Every entry needs to appear again exactly as written below.

- - - - - - -

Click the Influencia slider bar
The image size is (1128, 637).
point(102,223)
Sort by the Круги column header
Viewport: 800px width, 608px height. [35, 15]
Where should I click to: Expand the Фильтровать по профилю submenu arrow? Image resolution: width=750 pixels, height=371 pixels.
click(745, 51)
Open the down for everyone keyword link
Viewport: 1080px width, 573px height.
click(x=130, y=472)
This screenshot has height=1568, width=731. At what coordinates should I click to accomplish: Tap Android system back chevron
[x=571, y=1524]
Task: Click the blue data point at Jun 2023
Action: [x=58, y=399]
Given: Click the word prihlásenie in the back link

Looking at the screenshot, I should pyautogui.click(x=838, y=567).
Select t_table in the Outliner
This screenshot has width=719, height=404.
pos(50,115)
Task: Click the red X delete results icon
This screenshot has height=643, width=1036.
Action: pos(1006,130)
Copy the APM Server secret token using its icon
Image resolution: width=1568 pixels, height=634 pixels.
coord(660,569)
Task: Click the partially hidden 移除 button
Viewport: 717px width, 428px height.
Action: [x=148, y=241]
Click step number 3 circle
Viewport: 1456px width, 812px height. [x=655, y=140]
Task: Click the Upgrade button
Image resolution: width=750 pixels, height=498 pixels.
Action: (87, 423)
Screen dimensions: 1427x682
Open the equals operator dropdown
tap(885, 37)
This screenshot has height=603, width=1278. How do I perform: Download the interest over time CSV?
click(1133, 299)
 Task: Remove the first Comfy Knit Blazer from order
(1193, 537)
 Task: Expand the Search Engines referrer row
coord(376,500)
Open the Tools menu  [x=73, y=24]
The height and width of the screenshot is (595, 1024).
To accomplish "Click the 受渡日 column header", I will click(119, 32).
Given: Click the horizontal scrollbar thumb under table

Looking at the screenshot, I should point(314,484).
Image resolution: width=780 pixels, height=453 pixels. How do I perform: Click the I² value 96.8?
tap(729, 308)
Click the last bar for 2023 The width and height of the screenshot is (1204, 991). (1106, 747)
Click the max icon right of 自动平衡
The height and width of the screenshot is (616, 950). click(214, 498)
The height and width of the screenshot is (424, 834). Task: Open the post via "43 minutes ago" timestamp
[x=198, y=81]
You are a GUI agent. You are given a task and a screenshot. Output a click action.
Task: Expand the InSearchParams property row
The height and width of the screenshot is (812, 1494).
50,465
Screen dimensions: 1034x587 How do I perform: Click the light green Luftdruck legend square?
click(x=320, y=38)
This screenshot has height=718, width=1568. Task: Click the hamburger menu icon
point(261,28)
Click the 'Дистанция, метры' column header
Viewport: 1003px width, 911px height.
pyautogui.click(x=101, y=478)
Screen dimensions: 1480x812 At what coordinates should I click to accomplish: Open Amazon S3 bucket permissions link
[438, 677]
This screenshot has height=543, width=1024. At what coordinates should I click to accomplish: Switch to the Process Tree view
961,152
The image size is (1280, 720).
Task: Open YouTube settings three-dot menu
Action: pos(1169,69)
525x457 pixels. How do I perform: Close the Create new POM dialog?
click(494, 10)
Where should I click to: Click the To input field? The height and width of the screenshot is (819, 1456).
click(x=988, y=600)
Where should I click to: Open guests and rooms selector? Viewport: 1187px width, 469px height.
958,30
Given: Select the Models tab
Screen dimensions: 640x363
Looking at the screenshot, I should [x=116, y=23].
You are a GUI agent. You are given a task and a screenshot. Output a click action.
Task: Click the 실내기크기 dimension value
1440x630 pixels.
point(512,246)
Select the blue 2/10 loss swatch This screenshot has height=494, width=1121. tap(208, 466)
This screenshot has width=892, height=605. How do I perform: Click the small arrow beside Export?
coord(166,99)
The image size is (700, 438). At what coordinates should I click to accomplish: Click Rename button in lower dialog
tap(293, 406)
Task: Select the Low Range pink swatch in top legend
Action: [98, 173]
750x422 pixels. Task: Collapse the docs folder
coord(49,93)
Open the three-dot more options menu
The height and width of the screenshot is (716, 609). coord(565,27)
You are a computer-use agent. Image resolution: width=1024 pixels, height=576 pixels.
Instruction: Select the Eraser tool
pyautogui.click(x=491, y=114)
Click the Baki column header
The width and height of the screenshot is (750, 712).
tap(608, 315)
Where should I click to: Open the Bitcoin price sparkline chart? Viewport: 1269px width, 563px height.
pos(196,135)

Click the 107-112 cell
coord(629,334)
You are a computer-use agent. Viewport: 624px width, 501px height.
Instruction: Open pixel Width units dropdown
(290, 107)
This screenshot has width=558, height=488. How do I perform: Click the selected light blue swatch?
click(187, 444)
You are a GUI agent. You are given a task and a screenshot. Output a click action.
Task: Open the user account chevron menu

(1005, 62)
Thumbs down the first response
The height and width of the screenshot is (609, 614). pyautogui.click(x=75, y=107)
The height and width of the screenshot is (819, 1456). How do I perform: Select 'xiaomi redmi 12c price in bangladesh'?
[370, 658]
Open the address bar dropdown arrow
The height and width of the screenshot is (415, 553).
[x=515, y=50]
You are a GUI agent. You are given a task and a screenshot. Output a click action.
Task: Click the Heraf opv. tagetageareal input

- - - - - - -

:: OUTPUT OF THE EXERCISE ::
Click the Influencia slider bar
The image size is (1128, 637).
point(102,223)
Sort by the Круги column header
Viewport: 800px width, 608px height. [35, 15]
Where should I click to: Expand the Фильтровать по профилю submenu arrow? Image resolution: width=750 pixels, height=371 pixels.
click(745, 51)
Open the down for everyone keyword link
Viewport: 1080px width, 573px height.
click(x=130, y=472)
This screenshot has height=1568, width=731. At what coordinates should I click to accomplish: Tap Android system back chevron
[x=571, y=1524]
Task: Click the blue data point at Jun 2023
Action: [x=58, y=399]
Given: Click the word prihlásenie in the back link

Looking at the screenshot, I should pyautogui.click(x=838, y=567).
Select t_table in the Outliner
This screenshot has width=719, height=404.
pos(50,115)
Task: Click the red X delete results icon
This screenshot has height=643, width=1036.
Action: pos(1006,130)
Copy the APM Server secret token using its icon
Image resolution: width=1568 pixels, height=634 pixels.
coord(660,569)
Task: Click the partially hidden 移除 button
Viewport: 717px width, 428px height.
Action: [x=148, y=241]
Click step number 3 circle
Viewport: 1456px width, 812px height. [x=655, y=140]
Task: Click the Upgrade button
Image resolution: width=750 pixels, height=498 pixels.
Action: (87, 423)
Screen dimensions: 1427x682
Open the equals operator dropdown
tap(885, 37)
This screenshot has height=603, width=1278. How do I perform: Download the interest over time CSV?
click(1133, 299)
 Task: Remove the first Comfy Knit Blazer from order
(1193, 537)
 Task: Expand the Search Engines referrer row
coord(376,500)
Open the Tools menu  [x=73, y=24]
The height and width of the screenshot is (595, 1024).
To accomplish "Click the 受渡日 column header", I will click(119, 32).
Given: Click the horizontal scrollbar thumb under table

Looking at the screenshot, I should point(314,484).
Image resolution: width=780 pixels, height=453 pixels. How do I perform: Click the I² value 96.8?
tap(729, 308)
Click the last bar for 2023 The width and height of the screenshot is (1204, 991). (1106, 747)
Click the max icon right of 自动平衡
The height and width of the screenshot is (616, 950). click(214, 498)
The height and width of the screenshot is (424, 834). Task: Open the post via "43 minutes ago" timestamp
[x=198, y=81]
You are a GUI agent. You are given a task and a screenshot. Output a click action.
Task: Expand the InSearchParams property row
The height and width of the screenshot is (812, 1494).
50,465
Screen dimensions: 1034x587 How do I perform: Click the light green Luftdruck legend square?
click(x=320, y=38)
This screenshot has height=718, width=1568. Task: Click the hamburger menu icon
point(261,28)
Click the 'Дистанция, метры' column header
Viewport: 1003px width, 911px height.
pyautogui.click(x=101, y=478)
Screen dimensions: 1480x812 At what coordinates should I click to accomplish: Open Amazon S3 bucket permissions link
[438, 677]
This screenshot has height=543, width=1024. At what coordinates should I click to accomplish: Switch to the Process Tree view
961,152
The image size is (1280, 720).
Task: Open YouTube settings three-dot menu
Action: pos(1169,69)
525x457 pixels. How do I perform: Close the Create new POM dialog?
click(494, 10)
Where should I click to: Click the To input field? The height and width of the screenshot is (819, 1456).
click(x=988, y=600)
Where should I click to: Open guests and rooms selector? Viewport: 1187px width, 469px height.
958,30
Given: Select the Models tab
Screen dimensions: 640x363
Looking at the screenshot, I should [x=116, y=23].
You are a GUI agent. You are given a task and a screenshot. Output a click action.
Task: Click the 실내기크기 dimension value
1440x630 pixels.
point(512,246)
Select the blue 2/10 loss swatch This screenshot has height=494, width=1121. tap(208, 466)
This screenshot has width=892, height=605. How do I perform: Click the small arrow beside Export?
coord(166,99)
The image size is (700, 438). At what coordinates should I click to accomplish: Click Rename button in lower dialog
tap(293, 406)
Task: Select the Low Range pink swatch in top legend
Action: [98, 173]
750x422 pixels. Task: Collapse the docs folder
coord(49,93)
Open the three-dot more options menu
The height and width of the screenshot is (716, 609). coord(565,27)
You are a computer-use agent. Image resolution: width=1024 pixels, height=576 pixels.
Instruction: Select the Eraser tool
pyautogui.click(x=491, y=114)
Click the Baki column header
The width and height of the screenshot is (750, 712).
tap(608, 315)
Where should I click to: Open the Bitcoin price sparkline chart? Viewport: 1269px width, 563px height.
pos(196,135)

Click the 107-112 cell
coord(629,334)
You are a computer-use agent. Viewport: 624px width, 501px height.
Instruction: Open pixel Width units dropdown
(290, 107)
This screenshot has width=558, height=488. How do I perform: Click the selected light blue swatch?
click(187, 444)
You are a GUI agent. You are given a task and a screenshot. Output a click action.
Task: Open the user account chevron menu

(1005, 62)
Thumbs down the first response
The height and width of the screenshot is (609, 614). pyautogui.click(x=75, y=107)
The height and width of the screenshot is (819, 1456). How do I perform: Select 'xiaomi redmi 12c price in bangladesh'?
[370, 658]
Open the address bar dropdown arrow
The height and width of the screenshot is (415, 553).
[x=515, y=50]
You are a GUI agent. You are given a task and a screenshot. Output a click action.
Task: Click the Heraf opv. tagetageareal input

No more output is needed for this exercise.